ABOUT THIS TASK: Among the entries below, find the lines that hold the word "logo" and report them.

THE DATA:
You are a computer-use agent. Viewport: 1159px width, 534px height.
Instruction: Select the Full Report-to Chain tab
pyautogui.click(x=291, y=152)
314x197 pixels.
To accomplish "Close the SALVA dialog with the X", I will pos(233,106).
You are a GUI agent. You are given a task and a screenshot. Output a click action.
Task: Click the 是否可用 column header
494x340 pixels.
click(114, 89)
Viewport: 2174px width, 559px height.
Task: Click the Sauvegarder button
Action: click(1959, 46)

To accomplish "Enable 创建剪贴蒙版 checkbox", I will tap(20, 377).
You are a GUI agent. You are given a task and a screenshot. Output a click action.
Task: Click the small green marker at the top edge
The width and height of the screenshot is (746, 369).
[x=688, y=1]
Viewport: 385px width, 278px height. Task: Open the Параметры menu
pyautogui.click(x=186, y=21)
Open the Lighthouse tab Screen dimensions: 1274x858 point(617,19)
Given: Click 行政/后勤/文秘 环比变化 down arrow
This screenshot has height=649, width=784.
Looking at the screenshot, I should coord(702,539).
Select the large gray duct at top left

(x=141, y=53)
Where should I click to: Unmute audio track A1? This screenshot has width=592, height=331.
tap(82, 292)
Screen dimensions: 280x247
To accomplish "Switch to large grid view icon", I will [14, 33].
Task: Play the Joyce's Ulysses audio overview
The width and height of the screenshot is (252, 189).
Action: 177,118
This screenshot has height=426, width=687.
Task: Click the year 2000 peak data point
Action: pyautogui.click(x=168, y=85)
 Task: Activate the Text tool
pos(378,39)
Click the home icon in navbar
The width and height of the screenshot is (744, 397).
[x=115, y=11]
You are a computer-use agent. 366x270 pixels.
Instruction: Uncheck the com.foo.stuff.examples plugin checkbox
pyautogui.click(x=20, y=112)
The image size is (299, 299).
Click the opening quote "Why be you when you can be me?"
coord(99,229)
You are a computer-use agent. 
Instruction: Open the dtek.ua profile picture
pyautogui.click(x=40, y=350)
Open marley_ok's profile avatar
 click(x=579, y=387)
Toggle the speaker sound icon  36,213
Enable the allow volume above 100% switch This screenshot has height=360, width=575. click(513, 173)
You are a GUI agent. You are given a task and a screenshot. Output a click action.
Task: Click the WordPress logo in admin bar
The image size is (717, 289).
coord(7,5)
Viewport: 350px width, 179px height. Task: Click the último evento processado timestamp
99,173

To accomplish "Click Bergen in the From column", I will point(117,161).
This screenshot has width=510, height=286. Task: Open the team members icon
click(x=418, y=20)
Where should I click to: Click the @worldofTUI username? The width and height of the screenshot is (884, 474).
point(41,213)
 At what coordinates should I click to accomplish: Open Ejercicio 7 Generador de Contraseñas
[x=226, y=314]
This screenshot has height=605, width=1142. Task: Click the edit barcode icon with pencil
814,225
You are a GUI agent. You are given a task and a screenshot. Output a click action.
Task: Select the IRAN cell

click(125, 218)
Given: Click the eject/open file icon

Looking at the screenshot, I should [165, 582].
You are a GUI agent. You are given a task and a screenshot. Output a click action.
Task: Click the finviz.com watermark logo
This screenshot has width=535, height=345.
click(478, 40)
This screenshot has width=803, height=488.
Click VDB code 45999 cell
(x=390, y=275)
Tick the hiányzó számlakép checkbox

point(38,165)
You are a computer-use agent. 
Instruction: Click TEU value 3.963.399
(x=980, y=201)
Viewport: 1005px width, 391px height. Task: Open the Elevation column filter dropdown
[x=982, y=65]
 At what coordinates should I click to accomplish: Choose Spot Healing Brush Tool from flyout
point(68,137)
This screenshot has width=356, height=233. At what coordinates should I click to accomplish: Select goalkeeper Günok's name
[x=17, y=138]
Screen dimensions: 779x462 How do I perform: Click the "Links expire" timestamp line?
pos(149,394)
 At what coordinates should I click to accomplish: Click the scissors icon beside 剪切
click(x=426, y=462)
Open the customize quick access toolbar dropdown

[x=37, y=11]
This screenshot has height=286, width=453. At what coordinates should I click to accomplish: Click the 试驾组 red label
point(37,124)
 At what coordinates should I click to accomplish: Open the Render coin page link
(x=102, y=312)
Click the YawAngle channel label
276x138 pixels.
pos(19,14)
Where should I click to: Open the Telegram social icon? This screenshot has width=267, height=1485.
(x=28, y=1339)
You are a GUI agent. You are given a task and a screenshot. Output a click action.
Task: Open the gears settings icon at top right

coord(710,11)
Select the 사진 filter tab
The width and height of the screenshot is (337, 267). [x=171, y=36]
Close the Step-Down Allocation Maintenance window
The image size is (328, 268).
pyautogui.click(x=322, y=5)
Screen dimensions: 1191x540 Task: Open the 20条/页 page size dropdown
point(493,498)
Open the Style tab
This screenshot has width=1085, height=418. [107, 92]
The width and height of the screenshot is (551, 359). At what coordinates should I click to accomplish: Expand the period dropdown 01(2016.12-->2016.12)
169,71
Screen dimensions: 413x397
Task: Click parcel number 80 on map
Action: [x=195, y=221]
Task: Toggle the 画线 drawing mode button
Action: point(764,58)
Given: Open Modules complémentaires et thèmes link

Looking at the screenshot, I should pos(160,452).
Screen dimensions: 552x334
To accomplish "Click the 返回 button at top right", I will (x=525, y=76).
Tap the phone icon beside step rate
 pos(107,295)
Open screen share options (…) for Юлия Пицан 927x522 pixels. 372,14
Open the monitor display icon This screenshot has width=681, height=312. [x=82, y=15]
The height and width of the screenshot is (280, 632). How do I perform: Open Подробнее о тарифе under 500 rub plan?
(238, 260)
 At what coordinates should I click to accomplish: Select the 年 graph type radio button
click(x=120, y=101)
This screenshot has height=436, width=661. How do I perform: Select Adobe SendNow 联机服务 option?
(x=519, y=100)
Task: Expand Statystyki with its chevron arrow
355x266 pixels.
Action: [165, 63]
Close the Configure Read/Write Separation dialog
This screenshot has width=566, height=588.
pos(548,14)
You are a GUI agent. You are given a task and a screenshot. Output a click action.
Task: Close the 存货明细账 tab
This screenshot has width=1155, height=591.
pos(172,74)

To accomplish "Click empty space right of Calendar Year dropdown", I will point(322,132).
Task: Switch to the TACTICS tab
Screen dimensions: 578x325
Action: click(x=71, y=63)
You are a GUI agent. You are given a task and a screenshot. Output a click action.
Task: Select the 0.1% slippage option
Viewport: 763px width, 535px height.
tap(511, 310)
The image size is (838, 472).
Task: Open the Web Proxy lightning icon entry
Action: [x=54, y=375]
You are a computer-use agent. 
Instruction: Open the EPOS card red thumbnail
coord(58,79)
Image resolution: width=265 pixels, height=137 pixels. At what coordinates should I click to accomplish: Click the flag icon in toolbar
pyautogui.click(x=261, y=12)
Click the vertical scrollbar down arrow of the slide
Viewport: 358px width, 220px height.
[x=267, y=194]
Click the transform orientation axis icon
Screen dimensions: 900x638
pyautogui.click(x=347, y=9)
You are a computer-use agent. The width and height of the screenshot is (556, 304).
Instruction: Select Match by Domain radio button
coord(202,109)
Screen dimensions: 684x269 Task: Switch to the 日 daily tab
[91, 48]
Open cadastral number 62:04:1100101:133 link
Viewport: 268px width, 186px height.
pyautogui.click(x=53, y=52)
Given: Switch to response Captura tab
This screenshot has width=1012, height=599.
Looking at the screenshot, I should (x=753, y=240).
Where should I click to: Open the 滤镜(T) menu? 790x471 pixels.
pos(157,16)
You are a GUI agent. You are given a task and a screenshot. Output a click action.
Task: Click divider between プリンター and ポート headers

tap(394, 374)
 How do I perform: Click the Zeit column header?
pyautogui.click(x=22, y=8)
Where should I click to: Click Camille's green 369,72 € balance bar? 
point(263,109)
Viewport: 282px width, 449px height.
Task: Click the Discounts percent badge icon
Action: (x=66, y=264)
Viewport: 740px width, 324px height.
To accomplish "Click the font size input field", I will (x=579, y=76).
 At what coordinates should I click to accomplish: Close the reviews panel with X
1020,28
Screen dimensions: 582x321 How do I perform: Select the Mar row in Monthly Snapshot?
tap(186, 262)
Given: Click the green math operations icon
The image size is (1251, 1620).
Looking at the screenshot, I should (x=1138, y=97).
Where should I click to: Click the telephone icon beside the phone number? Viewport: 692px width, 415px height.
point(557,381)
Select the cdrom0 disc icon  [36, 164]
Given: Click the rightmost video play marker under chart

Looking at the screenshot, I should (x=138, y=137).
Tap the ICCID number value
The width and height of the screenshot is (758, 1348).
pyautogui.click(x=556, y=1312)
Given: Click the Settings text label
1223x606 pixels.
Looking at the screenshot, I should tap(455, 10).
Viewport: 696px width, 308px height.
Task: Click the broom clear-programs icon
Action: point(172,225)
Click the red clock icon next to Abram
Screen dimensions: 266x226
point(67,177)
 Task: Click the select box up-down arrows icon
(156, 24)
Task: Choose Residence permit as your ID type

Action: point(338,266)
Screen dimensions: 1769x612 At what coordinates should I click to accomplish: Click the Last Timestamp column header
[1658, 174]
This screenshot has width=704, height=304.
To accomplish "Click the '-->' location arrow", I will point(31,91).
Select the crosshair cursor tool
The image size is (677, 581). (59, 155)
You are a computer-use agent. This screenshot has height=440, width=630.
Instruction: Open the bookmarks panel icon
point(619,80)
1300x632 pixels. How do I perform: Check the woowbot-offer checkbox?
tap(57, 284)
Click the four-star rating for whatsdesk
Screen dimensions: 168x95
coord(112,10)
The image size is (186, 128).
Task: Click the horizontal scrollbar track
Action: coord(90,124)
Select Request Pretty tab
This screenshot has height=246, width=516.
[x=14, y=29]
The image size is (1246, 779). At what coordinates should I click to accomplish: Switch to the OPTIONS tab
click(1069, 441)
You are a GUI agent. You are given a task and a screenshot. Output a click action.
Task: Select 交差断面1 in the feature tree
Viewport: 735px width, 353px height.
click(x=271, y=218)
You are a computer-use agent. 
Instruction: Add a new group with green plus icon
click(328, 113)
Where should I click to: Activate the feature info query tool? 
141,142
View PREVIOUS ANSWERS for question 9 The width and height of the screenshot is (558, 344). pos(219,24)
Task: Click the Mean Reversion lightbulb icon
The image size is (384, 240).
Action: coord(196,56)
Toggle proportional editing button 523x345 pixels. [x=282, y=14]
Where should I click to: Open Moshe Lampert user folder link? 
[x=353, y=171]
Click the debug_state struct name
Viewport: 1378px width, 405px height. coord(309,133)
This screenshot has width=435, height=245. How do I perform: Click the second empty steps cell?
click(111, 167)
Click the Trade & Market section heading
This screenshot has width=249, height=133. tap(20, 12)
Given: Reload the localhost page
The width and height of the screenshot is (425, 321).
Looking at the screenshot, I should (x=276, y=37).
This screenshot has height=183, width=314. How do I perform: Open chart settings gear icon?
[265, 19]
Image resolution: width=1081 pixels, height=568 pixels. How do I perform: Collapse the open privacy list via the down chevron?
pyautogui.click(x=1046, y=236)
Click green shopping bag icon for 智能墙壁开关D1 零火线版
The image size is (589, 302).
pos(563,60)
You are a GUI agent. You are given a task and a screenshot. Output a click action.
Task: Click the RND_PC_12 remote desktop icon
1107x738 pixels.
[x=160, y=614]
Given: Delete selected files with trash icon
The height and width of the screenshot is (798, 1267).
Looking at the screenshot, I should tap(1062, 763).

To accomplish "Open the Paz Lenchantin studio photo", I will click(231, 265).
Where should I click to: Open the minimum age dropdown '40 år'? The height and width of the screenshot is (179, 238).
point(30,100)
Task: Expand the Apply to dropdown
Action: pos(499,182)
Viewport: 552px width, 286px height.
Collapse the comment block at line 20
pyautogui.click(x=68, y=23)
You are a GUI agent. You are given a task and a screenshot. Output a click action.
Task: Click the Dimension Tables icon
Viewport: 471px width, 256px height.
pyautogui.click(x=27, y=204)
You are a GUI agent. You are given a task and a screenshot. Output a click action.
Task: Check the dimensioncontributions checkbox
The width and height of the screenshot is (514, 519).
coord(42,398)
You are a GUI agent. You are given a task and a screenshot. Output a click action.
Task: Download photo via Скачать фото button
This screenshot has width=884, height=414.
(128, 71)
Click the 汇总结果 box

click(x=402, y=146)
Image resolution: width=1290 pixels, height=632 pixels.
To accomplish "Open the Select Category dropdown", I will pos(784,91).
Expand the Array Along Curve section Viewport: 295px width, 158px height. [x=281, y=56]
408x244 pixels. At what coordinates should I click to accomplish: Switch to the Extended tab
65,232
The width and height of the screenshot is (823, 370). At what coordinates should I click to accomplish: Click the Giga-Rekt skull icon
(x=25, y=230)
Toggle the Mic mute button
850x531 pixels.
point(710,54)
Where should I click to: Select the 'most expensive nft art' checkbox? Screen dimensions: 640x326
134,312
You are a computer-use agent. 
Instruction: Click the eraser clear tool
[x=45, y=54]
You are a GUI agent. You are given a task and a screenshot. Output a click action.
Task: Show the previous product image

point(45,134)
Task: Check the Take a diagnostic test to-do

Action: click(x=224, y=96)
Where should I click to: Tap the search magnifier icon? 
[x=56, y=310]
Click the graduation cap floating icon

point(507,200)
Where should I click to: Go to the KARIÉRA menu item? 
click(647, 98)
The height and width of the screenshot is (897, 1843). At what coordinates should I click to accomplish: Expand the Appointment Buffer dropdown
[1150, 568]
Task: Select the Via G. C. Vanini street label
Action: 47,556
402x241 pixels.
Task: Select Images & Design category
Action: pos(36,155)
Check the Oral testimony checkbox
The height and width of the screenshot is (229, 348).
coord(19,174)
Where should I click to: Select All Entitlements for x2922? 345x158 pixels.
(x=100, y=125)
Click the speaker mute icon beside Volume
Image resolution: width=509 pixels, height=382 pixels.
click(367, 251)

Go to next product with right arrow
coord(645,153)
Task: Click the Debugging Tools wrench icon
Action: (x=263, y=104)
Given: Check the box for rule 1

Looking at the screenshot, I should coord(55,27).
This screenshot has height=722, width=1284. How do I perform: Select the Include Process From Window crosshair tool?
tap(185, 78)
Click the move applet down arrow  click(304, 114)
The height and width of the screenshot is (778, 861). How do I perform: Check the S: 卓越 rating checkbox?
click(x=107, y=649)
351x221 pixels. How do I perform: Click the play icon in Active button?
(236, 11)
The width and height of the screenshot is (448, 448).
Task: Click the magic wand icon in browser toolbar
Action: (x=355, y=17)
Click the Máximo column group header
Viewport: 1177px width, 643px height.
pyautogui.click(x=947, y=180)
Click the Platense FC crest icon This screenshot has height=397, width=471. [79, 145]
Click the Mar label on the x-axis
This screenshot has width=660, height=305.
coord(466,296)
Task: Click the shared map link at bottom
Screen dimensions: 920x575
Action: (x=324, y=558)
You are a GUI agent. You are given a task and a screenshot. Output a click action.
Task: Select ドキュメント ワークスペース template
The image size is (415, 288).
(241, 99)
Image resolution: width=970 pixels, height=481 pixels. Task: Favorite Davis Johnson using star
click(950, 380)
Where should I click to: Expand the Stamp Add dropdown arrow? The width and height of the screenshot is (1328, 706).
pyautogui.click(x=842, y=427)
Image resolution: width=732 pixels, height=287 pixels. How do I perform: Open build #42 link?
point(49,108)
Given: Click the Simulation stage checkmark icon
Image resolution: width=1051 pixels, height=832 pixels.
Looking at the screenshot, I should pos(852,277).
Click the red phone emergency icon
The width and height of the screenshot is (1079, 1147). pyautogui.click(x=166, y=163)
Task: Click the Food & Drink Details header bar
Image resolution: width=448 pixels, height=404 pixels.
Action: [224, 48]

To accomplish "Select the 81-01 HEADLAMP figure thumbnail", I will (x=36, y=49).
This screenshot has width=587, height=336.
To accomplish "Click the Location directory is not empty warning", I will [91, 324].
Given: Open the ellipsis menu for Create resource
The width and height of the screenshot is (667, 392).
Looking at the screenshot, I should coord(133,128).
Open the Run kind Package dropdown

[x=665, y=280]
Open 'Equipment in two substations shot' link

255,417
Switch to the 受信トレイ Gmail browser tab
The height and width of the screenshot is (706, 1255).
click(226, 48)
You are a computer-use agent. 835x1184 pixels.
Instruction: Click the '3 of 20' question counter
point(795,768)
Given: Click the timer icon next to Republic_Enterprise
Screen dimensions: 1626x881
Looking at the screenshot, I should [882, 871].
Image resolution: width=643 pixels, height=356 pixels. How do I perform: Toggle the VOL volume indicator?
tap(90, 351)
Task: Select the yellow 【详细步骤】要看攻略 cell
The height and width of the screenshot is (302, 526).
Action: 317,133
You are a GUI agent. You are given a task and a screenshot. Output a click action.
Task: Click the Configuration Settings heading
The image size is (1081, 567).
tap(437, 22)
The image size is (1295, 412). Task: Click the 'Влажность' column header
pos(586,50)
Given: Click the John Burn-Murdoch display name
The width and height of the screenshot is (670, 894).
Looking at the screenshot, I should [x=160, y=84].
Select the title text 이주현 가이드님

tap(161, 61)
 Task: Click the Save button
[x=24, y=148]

PROBLEM SOLUTION:
Task: Click the WordPress logo in admin bar
Task: Click the finviz.com watermark logo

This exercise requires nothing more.